Na pandemia também foi identificada a necessidade do morador de ter acesso ao crédito. “A pessoa que não tem comprovante de residência e escritura não consegue o crédito”. Assim, a partir de uma rodada de captação de 2,8 milhões de reais, os moradores puderam ter acesso a valores entre 1.000 a 15.000 de reais. Os avalistas são também os presidentes de rua. “Isto gera um comprometimento, porque ele não está falando com um desconhecido num banco. É um compromisso entre vizinhos, e uma inadimplência de quase zero”, afirma Gilson.
Outras iniciativas, entre as cerca de 200, focam em renda e empregabilidade, sendo a mais significativa delas a empresa Favela Brasil Xpress, que faz a última milha para e-commerces e foi fundada por Giva Pereira. “Antes os varejistas bloqueavam o CEP da favela e pessoa tinha que buscar o produto na loja. Hoje a Favela Brasil Xpress entrega para todos, gera 350 empregos e registra 600 milhões de reais em compras”, diz Gilson. Na Black Friday deste ano a expectativa é entregar 200 mil pacotes.
“17 bilhões de pessoas estão nas favelas e consomem todo tipo de produto. Ao mesmo tempo, não se enxergam no comercial. Pensando nisto, também lançamos a Cria Brasil, agência de propaganda para empresas que querem se comunicar com a favela”. Assim, Paraisópolis vai formando profissionais, gerando renda e referência para os mais jovens.

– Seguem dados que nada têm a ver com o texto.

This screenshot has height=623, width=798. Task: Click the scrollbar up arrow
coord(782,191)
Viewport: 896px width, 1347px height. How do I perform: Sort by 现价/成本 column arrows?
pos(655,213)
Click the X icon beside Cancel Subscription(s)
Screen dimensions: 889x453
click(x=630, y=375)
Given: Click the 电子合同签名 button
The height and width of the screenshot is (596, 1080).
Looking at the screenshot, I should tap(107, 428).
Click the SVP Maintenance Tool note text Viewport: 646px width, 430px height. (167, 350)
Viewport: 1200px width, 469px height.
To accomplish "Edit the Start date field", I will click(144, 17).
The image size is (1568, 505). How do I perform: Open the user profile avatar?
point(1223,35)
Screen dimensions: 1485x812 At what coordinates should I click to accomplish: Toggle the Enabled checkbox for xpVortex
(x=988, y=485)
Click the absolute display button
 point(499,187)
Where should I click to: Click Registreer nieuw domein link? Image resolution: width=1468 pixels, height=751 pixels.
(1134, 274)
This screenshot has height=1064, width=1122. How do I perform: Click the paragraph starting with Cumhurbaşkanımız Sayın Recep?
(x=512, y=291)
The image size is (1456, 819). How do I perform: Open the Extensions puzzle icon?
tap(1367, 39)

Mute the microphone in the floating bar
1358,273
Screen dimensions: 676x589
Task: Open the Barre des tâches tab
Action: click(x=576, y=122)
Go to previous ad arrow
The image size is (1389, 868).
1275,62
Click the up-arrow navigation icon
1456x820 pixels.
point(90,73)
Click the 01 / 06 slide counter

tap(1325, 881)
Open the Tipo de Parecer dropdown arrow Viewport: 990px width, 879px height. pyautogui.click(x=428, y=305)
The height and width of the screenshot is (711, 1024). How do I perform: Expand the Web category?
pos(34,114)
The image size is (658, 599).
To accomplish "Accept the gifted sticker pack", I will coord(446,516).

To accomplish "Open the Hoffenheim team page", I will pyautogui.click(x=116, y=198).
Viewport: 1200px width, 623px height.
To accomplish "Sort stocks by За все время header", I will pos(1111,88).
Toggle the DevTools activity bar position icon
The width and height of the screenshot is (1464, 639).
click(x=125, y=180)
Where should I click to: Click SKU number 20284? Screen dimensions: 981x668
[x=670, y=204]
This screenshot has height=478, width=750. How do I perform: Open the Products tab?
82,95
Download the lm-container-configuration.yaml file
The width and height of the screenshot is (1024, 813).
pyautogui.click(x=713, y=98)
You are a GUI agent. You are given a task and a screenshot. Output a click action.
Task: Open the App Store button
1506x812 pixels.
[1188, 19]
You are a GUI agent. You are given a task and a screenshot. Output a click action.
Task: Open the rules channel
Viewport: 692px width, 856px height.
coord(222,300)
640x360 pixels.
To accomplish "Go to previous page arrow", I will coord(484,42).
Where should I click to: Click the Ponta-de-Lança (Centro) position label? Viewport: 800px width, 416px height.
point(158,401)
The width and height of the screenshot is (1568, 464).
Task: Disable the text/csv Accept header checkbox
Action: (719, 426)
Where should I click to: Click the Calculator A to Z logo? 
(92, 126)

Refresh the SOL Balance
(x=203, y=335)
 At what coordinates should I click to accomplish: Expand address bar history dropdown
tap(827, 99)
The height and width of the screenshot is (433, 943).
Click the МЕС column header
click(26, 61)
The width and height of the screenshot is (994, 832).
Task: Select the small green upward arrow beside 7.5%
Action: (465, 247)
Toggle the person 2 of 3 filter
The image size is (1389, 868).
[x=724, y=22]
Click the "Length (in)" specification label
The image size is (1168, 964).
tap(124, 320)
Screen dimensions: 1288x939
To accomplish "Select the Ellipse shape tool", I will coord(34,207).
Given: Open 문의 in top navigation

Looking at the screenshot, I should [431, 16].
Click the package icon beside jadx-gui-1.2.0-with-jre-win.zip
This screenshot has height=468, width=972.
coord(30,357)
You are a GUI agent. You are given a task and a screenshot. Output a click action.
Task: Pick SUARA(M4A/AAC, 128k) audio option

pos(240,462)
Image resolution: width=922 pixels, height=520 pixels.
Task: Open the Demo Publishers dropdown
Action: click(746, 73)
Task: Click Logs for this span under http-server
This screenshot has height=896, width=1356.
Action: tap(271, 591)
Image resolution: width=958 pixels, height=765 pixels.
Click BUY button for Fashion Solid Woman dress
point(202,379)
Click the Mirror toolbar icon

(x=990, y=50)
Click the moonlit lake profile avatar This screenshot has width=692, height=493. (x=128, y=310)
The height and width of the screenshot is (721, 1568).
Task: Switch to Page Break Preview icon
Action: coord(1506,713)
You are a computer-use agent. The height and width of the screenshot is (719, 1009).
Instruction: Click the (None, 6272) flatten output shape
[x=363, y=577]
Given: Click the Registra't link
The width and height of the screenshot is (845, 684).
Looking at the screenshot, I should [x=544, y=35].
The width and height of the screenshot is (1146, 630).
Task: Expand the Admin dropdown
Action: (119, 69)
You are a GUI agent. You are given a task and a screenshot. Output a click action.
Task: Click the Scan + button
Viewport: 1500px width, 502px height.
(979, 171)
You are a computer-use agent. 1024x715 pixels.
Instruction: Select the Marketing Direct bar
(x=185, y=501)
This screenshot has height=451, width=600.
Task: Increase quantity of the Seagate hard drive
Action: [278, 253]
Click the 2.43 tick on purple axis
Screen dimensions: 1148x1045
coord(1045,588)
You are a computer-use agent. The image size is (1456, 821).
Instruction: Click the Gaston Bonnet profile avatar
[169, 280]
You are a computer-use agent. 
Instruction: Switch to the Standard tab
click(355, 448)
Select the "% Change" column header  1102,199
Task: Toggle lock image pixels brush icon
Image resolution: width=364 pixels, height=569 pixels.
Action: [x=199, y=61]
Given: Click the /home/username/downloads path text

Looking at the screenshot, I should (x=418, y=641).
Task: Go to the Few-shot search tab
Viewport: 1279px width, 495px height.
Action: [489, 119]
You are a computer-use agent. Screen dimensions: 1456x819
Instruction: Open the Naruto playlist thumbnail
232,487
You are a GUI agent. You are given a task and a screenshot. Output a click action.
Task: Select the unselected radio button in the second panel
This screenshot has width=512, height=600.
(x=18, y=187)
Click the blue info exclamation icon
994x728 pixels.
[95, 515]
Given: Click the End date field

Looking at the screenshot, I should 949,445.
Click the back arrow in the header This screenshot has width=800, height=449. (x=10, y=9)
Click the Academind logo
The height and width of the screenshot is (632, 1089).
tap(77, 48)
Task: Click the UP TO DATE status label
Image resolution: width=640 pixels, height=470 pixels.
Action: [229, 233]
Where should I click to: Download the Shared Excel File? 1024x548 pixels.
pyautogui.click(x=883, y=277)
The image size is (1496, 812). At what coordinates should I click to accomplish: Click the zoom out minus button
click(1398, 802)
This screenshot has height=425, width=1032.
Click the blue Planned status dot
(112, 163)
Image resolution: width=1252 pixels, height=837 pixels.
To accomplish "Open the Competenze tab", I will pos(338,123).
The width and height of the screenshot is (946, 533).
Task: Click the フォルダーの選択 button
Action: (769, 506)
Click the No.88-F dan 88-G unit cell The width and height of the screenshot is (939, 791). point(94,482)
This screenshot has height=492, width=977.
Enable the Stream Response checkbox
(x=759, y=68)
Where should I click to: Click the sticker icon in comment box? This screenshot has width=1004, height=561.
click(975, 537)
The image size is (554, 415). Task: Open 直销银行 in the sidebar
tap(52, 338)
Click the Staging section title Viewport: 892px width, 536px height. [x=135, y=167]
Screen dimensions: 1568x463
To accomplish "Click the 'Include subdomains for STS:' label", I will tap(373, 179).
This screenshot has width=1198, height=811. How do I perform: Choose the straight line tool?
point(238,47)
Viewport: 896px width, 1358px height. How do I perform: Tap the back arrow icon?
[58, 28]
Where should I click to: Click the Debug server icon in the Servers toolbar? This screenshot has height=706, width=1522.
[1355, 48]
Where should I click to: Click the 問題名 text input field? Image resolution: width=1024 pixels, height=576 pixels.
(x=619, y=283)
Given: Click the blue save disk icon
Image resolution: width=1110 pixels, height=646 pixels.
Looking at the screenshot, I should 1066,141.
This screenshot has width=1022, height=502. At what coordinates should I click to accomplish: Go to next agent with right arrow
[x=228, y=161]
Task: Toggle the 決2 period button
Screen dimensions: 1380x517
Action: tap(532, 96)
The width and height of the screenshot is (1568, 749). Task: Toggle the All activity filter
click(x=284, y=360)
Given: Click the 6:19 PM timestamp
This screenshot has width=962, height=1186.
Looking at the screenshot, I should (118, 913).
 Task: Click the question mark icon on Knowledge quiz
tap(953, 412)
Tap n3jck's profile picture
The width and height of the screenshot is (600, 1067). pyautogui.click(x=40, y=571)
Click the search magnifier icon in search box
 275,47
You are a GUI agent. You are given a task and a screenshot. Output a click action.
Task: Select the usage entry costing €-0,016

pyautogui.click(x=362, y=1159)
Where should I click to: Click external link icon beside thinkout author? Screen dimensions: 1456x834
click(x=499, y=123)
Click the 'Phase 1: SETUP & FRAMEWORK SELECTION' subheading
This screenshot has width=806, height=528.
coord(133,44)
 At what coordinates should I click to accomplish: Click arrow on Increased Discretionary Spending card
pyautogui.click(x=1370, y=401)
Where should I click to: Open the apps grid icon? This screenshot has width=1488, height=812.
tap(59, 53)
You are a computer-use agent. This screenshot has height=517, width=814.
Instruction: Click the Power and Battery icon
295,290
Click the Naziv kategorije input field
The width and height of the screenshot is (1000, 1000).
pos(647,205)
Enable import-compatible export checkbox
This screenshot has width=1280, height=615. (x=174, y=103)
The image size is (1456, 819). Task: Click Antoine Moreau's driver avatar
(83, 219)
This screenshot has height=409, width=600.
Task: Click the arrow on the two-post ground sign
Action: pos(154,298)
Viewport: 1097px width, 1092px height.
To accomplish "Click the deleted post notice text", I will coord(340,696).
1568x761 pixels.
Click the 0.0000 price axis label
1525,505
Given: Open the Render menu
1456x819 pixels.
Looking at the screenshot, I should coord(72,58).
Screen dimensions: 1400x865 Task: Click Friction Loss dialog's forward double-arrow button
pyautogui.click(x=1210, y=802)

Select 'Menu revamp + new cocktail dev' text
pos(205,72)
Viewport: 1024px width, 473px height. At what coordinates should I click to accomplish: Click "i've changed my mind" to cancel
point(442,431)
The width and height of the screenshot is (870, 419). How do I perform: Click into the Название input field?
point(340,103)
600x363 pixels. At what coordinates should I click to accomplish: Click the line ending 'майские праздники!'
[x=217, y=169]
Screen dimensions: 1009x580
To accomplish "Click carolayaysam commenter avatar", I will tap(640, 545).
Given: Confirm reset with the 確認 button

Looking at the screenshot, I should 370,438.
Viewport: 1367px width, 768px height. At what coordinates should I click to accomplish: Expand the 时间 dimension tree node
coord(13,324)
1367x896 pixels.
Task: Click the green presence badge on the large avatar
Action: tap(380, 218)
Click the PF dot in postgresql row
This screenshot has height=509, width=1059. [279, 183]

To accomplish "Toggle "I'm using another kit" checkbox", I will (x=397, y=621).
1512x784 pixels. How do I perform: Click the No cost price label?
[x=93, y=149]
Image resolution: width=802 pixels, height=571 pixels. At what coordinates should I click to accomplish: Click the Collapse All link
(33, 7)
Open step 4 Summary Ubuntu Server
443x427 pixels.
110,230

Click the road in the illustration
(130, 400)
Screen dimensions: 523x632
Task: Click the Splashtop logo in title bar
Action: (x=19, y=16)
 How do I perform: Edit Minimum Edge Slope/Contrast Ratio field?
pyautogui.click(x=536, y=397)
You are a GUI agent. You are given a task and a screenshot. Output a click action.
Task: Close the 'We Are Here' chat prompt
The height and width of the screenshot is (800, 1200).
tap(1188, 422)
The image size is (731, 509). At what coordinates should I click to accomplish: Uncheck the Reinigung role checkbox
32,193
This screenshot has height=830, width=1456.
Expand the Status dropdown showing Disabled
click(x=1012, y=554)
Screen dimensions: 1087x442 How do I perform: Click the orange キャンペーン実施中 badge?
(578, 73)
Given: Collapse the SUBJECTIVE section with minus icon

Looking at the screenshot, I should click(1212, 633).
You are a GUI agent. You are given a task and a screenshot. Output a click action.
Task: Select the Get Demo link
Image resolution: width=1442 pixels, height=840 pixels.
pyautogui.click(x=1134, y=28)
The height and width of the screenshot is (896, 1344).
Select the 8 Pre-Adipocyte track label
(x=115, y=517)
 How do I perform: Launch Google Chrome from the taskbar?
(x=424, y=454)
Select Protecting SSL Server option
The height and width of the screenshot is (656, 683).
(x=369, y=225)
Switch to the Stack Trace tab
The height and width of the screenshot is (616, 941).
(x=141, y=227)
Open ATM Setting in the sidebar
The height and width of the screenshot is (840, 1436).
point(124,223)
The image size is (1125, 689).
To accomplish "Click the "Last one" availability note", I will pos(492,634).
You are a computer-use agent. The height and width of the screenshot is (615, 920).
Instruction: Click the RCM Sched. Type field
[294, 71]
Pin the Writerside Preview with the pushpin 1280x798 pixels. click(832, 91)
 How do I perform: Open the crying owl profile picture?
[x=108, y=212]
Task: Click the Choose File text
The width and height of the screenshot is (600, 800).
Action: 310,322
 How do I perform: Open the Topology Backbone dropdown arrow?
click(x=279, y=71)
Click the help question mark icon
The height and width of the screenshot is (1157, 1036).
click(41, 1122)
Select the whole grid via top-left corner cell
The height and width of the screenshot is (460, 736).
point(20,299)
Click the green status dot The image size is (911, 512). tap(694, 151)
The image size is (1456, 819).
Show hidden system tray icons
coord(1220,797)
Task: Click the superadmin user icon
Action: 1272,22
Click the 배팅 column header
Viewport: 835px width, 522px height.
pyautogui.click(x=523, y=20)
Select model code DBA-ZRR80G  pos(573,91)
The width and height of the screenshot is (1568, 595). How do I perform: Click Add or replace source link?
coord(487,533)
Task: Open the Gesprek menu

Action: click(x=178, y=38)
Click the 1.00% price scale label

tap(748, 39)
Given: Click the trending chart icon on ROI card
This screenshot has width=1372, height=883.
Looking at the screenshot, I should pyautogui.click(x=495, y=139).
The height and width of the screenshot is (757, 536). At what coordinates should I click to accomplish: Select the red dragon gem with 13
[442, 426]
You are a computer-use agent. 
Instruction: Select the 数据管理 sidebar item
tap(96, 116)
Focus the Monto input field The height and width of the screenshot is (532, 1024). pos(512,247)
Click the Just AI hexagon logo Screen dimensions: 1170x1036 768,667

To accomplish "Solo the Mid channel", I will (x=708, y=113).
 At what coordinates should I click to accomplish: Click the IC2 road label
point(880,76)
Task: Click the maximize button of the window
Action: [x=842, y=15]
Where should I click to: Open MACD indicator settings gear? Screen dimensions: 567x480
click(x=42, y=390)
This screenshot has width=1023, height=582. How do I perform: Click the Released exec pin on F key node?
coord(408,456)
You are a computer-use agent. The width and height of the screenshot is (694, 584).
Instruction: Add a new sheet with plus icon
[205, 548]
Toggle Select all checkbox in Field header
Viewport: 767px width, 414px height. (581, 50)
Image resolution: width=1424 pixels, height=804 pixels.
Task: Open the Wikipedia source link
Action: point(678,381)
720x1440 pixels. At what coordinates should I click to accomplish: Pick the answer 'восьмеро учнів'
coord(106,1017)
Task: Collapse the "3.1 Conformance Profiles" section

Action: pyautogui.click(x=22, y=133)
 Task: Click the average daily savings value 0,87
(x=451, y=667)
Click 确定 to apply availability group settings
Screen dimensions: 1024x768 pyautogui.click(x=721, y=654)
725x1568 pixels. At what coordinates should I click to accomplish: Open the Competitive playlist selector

“Por muito tempo minha família dizia que morava no Morumbi para não ter uma abordagem agressiva da polícia, ou ter trabalho negado. A favela diz que mora no bairro rico mais próximo e isso não pode ser assim, é preciso ter orgulho de viver em comunidade”, afirma Gilson Rodrigues.
Esse entendimento veio depois de anos na militância comunitária e desde cedo o interesse em ajudar ao seu redor. Mas o caminho para isto, foi tortuoso. Baiano e filho de uma mulher surda, Gilson foi mal visto por familiares por ser bem articulado. “Minha mãe faleceu cedo, e dos seus 14 filhos eu e mais um permanecemos no seio familiar, enquanto outros foram mandados para várias partes do Brasil. Eles tentaram se desfazer de mim de várias formas porque achavam perigoso ter em casa um menino como eu, que falava bem e era criativo”, afirma.
Enquanto o receio da família era que ele utilizasse suas habilidades para escolher um mal caminho, ele saiu de casa aos 14 anos e passou três dias perambulando próximo ao hospital Albert Einstein. “Decidi voltar e me vingar, mas a minha vingança era estudar e ser considerado gente. Sempre fui bonzinho e queria dar certo”.
Para ele, essa experiência foi determinante na ressignificação de sua história. E contá-la é uma forma de incentivar os outros jovens de periferia a mostrar todo seu potencial. “Temos jovens que estão fazendo suas riquezas nas favelas. Hoje estamos ocupando espaços como este em Nova York, e não queremos ser os únicos, muitos outros devem vir também. Nem todo mundo quer admitir, mas a favela é potência e fazemos parte da soluções do país”.